(Data to examine Opens)
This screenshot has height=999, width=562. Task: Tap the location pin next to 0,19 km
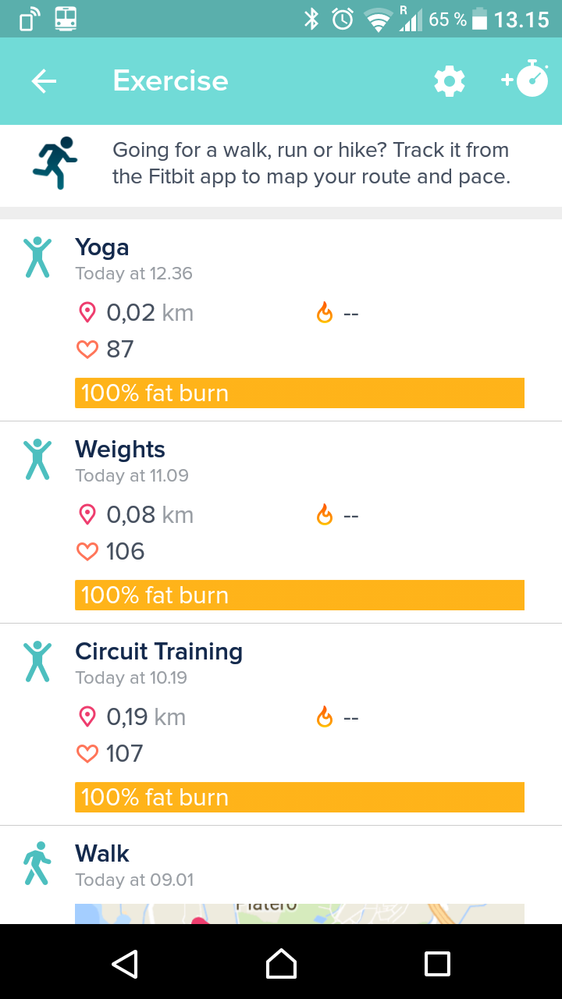point(87,717)
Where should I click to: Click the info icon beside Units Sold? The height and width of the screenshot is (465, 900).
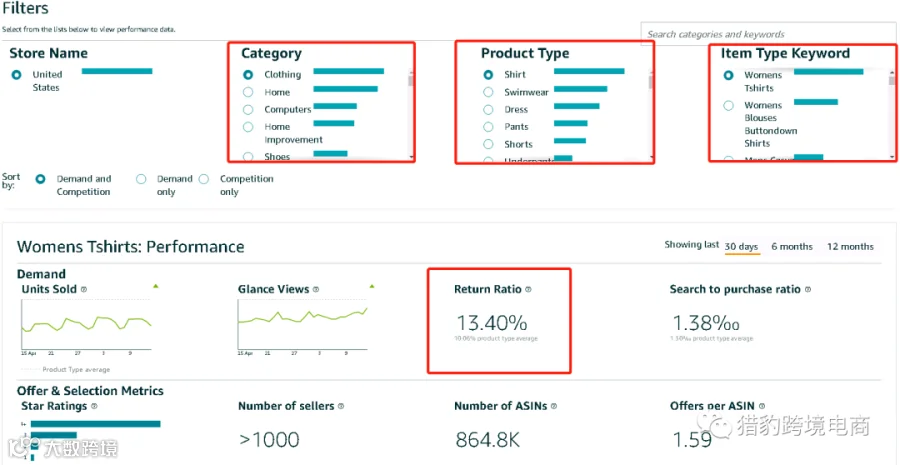[84, 289]
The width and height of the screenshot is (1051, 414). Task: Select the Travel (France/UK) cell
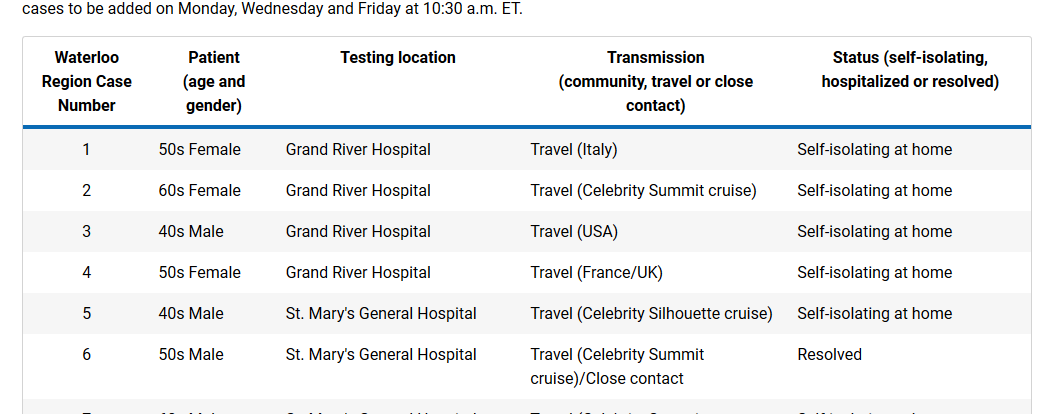pos(596,273)
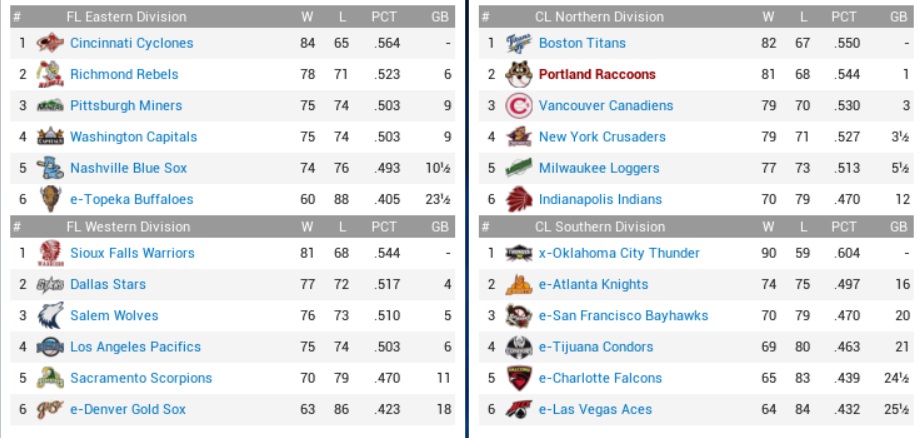Screen dimensions: 919x438
Task: Open the Boston Titans team link
Action: pyautogui.click(x=582, y=43)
(Data to examine Closes)
Description of the task. Copy out, exactly and without pictures, each line from the one containing "The width and" through the final line of the entries, both ends included.

Exercise response.
The width and height of the screenshot is (1051, 414). Task: Select the Travel (France/UK) cell
pos(596,273)
Screen dimensions: 919x438
Task: Open the Boston Titans team link
Action: pyautogui.click(x=582, y=43)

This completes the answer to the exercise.